Ethics
Machine learning models have the potential to significantly impact society and raise various ethical concerns. Here are some examples of ethical concerns related to machine learning models:
Image from: Lepri, Bruno, Nuria Oliver, and Alex Pentland. “Ethical machines: The human-centric use of artificial intelligence.” IScience 24.3 (2021): 102249.
Bias and Discrimination: Machine learning models are only as good as the data they are trained on. If the data is biased or discriminatory, then the model will be biased or discriminatory as well. This can lead to unfair treatment or decisions, such as denying job applications or loans to certain groups of people based on their race, gender, or other demographic factors. For real-life examples of AI bias, read this article.
Privacy: Machine learning models often require large amounts of data to be trained effectively, which can include personal information such as health records, financial data, or social media activity. This raises concerns about privacy and the potential for this information to be misused or shared without consent.
Transparency and Explainability: Machine learning models can be difficult to understand and interpret, which makes it challenging to identify biases or errors in the model. It is crucial for machine learning models to be transparent and explainable, especially in high-stakes decision-making processes such as healthcare, criminal justice, or finance.
Accountability: Machine learning models are created by humans, and errors or biases in the model are ultimately the responsibility of the people who created them. However, it can be challenging to hold individuals or organizations accountable for the actions of machine learning models, especially when the impact of the model is not immediately apparent.
Unintended Consequences: Machine learning models can have unintended consequences, such as automating decisions that should be made by humans or reinforcing existing biases in society. It is important to consider the potential unintended consequences of machine learning models before deploying them in real-world settings.
Some examples of machine learning applications that raise ethical concerns:
Facial Recognition: Facial recognition technology is often used for security and law enforcement purposes, but it has raised concerns about privacy and potential biases. Some facial recognition algorithms have been shown to be less accurate for certain groups of people, particularly those with darker skin tones. This can lead to misidentification and false arrests, as well as the potential for the technology to be used for discriminatory purposes.
Credit Scoring: Machine learning algorithms are often used to determine credit scores, which can impact a person’s ability to obtain loans, credit cards, or other financial services. However, these algorithms can be biased, particularly against minority groups. For example, a study found that some credit scoring models penalized borrowers from predominantly black neighborhoods, even when they had similar credit profiles to borrowers from predominantly white neighborhoods.
Predictive Policing: Machine learning algorithms are increasingly being used for predictive policing, which involves using data to anticipate where crimes are likely to occur. However, there are concerns about the potential for these algorithms to reinforce existing biases in the criminal justice system. For example, if the algorithm is trained on data that reflects biased policing practices, it may recommend increased policing in certain neighborhoods or against certain groups of people.

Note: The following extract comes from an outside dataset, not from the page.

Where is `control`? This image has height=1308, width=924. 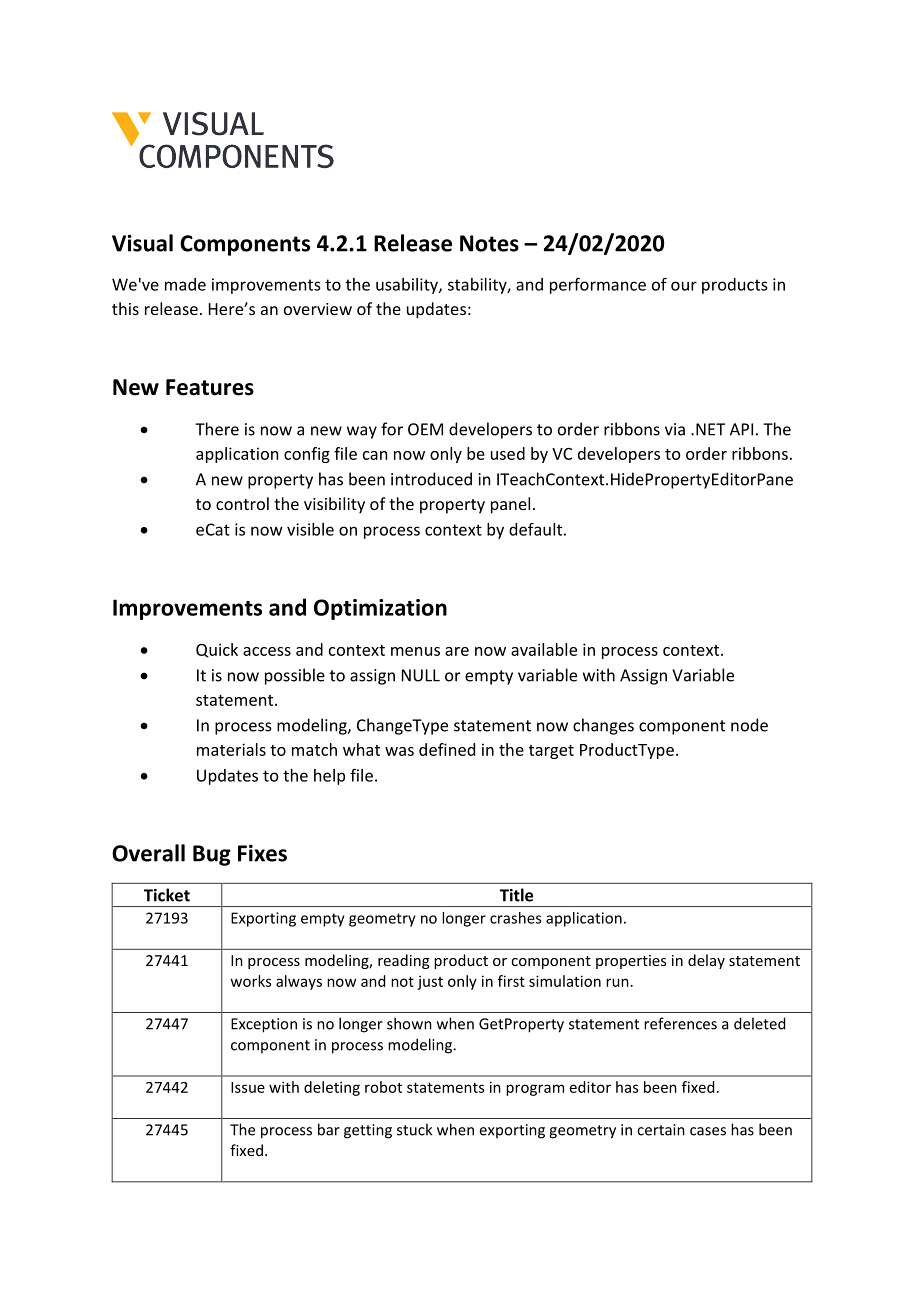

Healthcare: Machine learning algorithms are being used to develop predictive models for healthcare, such as predicting patient outcomes or identifying patients who are at risk for certain conditions. However, there are concerns about the potential for these algorithms to perpetuate health disparities and biases. For example, if the algorithm is trained on data that reflects disparities in access to healthcare, it may recommend different treatment or care for certain groups of patients.
Autonomous Vehicles: Machine learning algorithms are being used to develop autonomous vehicles, which have the potential to reduce traffic accidents and save lives. However, there are concerns about the ethical implications of autonomous vehicles, particularly in cases where the vehicle must make a decision that could result in harm to passengers, pedestrians, or other drivers. For example, if an autonomous vehicle must decide between hitting a pedestrian or swerving and potentially harming the passengers, what ethical framework should be used to make that decision?
AI Carbon Footprint
The training of AI models often requires substantial computational power and large datasets, which in turn require significant energy consumption. The deployment and operation of AI systems also contribute to their carbon footprint. AI applications that run on cloud infrastructure or data centers require ongoing power to operate, resulting in ongoing energy consumption and carbon emissions. The computations required for deep learning research have been increased by 300,000 folds from 2012 to 2018. Additionally, the manufacturing and disposal of hardware components, such as AI-specific chips or servers, also contribute to the carbon footprint. A study found that training an off-the-shelf AI language-processing system produced around 600 Kg of emissions, about the amount produced by flying one person roundtrip between New York and San Francisco.
Efforts are being made to reduce the AI carbon footprint and improve its sustainability. These efforts include developing more energy-efficient algorithms and optimizing computing infrastructure to minimize energy consumption during training and operation. CodeCarbon is a software package that can be integrated into a Python codebase and estimates the amount of CO2 produced by the cloud or personal computing resources used to execute the code. Furthermore, using renewable energy sources to power data centers and adopting energy-efficient hardware designs can also help reduce the environmental impact of AI.